_Exercise text:_
The transmembrane glycoprotein TF is under physiological conditions expressed by most non-endothelial cells [25, 26]. In cancer, TF expression is regulated by both specific oncogenes and environmental factors [27, 28] and shown to regulate primary growth and metastasis formation in a variety of cancer models [29]. Yu and coworkers reported that driver mutations in colorectal cancer (KRAS and TP53) resulted in overexpression of TF via MEK/mitogen-activated protein (MAPK) and phosphatidylinositol 3’kinase (PI3K) [30]. In line, Ades et al. showed that KRAS mutational status associated with VTE in patients with colorectal cancer [31]. Interestingly, REG4 expression was recently shown to be induced by KRAS mutation in colorectal cancer cells, and act as a driver of K-RAS-induced tumorigenic effects [32, 33]. Therefore, KRAS mutational status may be the underlying genetic cause of the observed association of REG4 with VTE. Whether REG4 is also a driver—or a bystander—of thrombogenic effects remains to be investigated.

In all CAT risk prediction models, including the Khorana score [7], the PROTECHT score [34], the CONKO score [35], the ONKOTEV score [36] and the Vienna CATS score [37], the site of primary tumor is an important determinant. Consequently the discriminatory power is decreased in studies focusing on a single tumor type, e.g., in stage II–III CRC patients [38]. If tailored risk prediction modelling becomes common practice in a group of patients with single tumor type, tumor type specific biomarkers are needed to restore the predictive power.

The main limitation of the current study is the relatively small sample size, which is particularly relevant when analyzing the combined expression of proteins in the logistic regression analysis. Patients with A1AThigh/REG4high/SPINK4high tumors demonstrated an OR of 20.0 for CAT when compared with patients with A1ATlow/REG4low/SPINK4low tumors, but also demonstrated a relatively wide 95% CI (0.9–429.9). Nonetheless the high OR for REG4high/SPINK4high/A1AThigh tumors confirms the previously established association of A1AT, SPINK4 and REG4 mRNA expression with CAT. In particular, the validation cohort used demonstrated that combined expression REG4 and A1AT is associated with increased risk for CAT.

Stored data:
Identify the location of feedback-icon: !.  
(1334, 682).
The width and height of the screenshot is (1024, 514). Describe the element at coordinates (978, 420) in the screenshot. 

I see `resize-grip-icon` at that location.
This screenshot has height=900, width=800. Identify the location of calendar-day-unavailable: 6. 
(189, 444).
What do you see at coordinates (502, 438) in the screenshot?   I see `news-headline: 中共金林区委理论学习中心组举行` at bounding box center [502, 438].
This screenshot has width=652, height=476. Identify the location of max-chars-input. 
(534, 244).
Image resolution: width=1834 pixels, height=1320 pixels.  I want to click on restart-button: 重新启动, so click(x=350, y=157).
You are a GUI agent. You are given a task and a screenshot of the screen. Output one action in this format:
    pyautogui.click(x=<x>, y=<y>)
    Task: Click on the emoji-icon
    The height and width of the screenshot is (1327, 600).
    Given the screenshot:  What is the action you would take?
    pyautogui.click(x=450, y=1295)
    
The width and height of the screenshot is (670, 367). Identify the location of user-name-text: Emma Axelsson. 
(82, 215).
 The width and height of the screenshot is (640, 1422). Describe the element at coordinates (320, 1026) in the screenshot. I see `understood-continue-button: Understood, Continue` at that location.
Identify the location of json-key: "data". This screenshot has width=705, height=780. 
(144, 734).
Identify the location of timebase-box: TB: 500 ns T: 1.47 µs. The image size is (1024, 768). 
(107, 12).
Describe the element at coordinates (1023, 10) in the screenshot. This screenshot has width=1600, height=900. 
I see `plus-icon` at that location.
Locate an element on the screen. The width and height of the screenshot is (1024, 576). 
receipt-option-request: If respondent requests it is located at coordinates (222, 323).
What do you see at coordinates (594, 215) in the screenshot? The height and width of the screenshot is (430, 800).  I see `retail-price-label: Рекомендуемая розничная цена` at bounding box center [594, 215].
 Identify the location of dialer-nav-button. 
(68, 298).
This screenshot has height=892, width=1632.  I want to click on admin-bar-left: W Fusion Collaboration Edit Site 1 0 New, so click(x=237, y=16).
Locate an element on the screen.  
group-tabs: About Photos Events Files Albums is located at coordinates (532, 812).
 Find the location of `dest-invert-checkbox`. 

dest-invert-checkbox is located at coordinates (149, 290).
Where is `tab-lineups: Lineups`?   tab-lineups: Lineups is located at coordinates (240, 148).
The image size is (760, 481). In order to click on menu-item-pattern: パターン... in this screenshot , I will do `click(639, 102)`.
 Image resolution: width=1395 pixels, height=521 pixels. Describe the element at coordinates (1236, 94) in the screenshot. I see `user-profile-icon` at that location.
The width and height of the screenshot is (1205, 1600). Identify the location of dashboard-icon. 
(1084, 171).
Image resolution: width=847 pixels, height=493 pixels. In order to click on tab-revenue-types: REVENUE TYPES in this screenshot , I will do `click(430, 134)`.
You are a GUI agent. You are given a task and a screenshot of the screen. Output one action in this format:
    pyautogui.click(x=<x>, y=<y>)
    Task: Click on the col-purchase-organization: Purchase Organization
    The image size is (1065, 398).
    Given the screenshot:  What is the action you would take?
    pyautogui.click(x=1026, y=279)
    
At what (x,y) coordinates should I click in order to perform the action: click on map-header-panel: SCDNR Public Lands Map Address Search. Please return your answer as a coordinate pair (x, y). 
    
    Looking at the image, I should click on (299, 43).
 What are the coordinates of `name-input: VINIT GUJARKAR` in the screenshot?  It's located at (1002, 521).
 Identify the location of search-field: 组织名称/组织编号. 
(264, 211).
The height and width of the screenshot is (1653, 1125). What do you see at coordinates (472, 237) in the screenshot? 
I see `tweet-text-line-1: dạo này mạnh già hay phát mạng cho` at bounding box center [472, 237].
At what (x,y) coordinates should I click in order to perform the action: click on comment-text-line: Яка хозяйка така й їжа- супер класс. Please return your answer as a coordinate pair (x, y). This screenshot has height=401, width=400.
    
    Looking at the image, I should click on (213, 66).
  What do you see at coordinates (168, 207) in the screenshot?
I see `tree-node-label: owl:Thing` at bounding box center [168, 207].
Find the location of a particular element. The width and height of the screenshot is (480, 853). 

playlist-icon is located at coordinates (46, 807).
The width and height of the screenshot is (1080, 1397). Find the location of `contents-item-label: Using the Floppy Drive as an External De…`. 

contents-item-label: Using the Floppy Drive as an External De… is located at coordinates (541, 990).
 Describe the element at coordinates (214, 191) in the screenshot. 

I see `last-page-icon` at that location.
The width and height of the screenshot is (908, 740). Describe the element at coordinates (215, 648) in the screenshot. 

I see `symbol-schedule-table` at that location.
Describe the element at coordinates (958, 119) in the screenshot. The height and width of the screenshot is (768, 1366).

_Problems and tasks:_
1) In the passage on biomarkers for cancer-associated thrombosis, which colorectal cancer driver mutations did Yu and coworkers report as causing overexpression of TF?
2) Write the next part of the passage on biomarkers for cancer-associated thrombosis, picking up after its final sentence.

_Task answers:_
1) KRAS and TP53.

2)
A limitation of using immunohistochemical staining as a detection method is the poor clinical translation. In general, immunohistochemical stainings are work-laborious and the results may vary largely between laboratories. Of interest, REG4 and A1AT are secreted proteins, and it would be of great interest to assess REG4 and A1AT plasma levels, as an ELISA-based assay would have far better clinical applicability as a biomarker when compared to an immunostaining. Performing ELISA-based assays in a larger cohorts would not only show whether REG4 and A1AT are good CAT biomarkers in CRC, including other cancer types in the cohort would also show whether REG4 and A1AT would be applicable as CAT biomarkers in other cancer types as well.

Besides the use of CAT biomarkers, it would be of utmost interest from a scientific point of view to perform mechanistic studies in in vitro, in vivo and thrombosis-on-a-chip models to elucidate the underlying biological mechanisms how REG4, SPINK4, and A1AT link with CAT.

In conclusion, we have shown that particularly the combination of REG4 with A1AT in tumors associate with CAT in patients with colorectal cancer. Upon validation in a large cohort, these candidate biomarkers could risk stratify colorectal cancer patients for thromboprophylaxis.